Eva- Teenage years suck, don't they? And she was great, god bless her.

Jules- Never would have thought that about you? The things you learn, eh?

Jean- WAIT ONE COTTON PICKING MOMENT! WHEN DID I SAY I WAS A NERD??? WHEN???!!!!!

Mapstew- Membership accepted.

Kim- But you try though, which makes you a great parent mate. And I'm sure your son will understand this.....when he is about 30.

Alice- That’s what I keep telling myself every morning when I look in the mirror. Cheers Alice! X

JenJen- Nice to know it’s just not the boys who suffer with this. You still rule, anyway.

hope- I see that word “Nerd" is used again. I was, and never will be a nerd. Slightly geeky, yes, nerd no. I am waaaaaaay to cool for that.

Sharon- Wish I could thank her again to be honest.

Nikonda- It is. It’s nice to see that so many folk’s teenage years were just as awful as mine. Boys are still scary though Matthews mum.

Sharon- Sadly no. I wasn't that cheerful.

Kitty- I'm throwing that love straight back at you in blog form.

Scarlethue- Sad thing is they will never know. Shame really, what they said resonated really deep.

Livesbythewoods- Yep. Life is pretty sweet right now. Hair can still have its moments though.

Kate- With the amount of alcohol you consume, shouldn't be too hard, right? *Runs out of room*

aladdinsane12- Glad you are on the team bud.

MissOT- Well, whatever you are, I like you. So that counts for everything these days.

UG- Seriously, you had it?
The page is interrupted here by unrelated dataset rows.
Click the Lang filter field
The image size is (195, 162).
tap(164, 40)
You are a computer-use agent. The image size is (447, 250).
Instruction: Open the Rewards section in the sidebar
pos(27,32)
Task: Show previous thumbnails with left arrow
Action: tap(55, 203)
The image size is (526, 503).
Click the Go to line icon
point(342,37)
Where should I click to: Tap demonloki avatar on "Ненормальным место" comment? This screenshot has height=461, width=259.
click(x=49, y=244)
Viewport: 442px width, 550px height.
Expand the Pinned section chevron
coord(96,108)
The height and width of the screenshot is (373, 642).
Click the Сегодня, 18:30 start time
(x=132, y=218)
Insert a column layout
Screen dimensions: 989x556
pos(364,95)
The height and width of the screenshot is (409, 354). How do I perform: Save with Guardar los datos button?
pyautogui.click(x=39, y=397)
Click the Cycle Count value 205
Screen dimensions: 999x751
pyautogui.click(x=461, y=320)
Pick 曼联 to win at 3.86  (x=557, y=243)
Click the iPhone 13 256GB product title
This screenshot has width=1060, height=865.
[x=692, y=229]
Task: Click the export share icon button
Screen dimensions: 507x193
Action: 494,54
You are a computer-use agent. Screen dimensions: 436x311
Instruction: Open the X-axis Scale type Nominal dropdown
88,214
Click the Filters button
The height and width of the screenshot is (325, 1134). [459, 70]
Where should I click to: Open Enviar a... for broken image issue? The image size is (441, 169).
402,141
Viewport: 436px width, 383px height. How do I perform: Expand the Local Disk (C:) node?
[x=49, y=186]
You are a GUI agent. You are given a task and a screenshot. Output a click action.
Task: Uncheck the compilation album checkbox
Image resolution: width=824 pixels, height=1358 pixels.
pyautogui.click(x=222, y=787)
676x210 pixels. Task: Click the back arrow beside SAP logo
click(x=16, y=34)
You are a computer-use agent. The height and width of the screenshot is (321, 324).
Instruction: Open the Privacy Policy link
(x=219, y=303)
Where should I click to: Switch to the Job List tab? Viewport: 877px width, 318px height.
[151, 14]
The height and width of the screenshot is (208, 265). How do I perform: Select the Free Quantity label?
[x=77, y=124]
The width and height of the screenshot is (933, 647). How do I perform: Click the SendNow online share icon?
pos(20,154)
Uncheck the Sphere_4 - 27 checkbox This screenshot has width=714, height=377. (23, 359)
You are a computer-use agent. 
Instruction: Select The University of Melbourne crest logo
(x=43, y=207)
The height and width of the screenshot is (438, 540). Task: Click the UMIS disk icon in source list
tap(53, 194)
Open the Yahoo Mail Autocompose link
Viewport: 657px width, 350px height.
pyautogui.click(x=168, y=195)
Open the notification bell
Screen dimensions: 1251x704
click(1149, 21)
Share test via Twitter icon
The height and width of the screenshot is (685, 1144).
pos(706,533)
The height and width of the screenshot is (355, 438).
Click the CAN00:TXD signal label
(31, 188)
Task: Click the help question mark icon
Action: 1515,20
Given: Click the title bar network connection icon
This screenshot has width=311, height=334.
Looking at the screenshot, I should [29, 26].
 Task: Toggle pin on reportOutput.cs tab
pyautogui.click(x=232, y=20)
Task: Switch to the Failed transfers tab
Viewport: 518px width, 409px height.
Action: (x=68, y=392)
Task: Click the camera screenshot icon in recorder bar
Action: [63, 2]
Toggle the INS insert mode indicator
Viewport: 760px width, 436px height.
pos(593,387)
Stings, doesn't it?

MOAM- Somehow I knew you would understand out of all people. Is that worrying for you?

Veggie Ninja- *Snigger* Boobalicious. But I will take your advice my stealthy vegetable chum.

Mr Spunk- It wasn't long and wild, just unwieldy. And I can tell you are proud of your tash. Just as you should be.

Jacque- You are quite possibly the nicest person I have ever met Jacque. Thank you.

JM- Apparently so. Want to become a member?

Jenny- I feel for you sis. Those little bastards. They will sod off eventually matey. Promise.

Nishant said...

Weird how something so small can also be so big.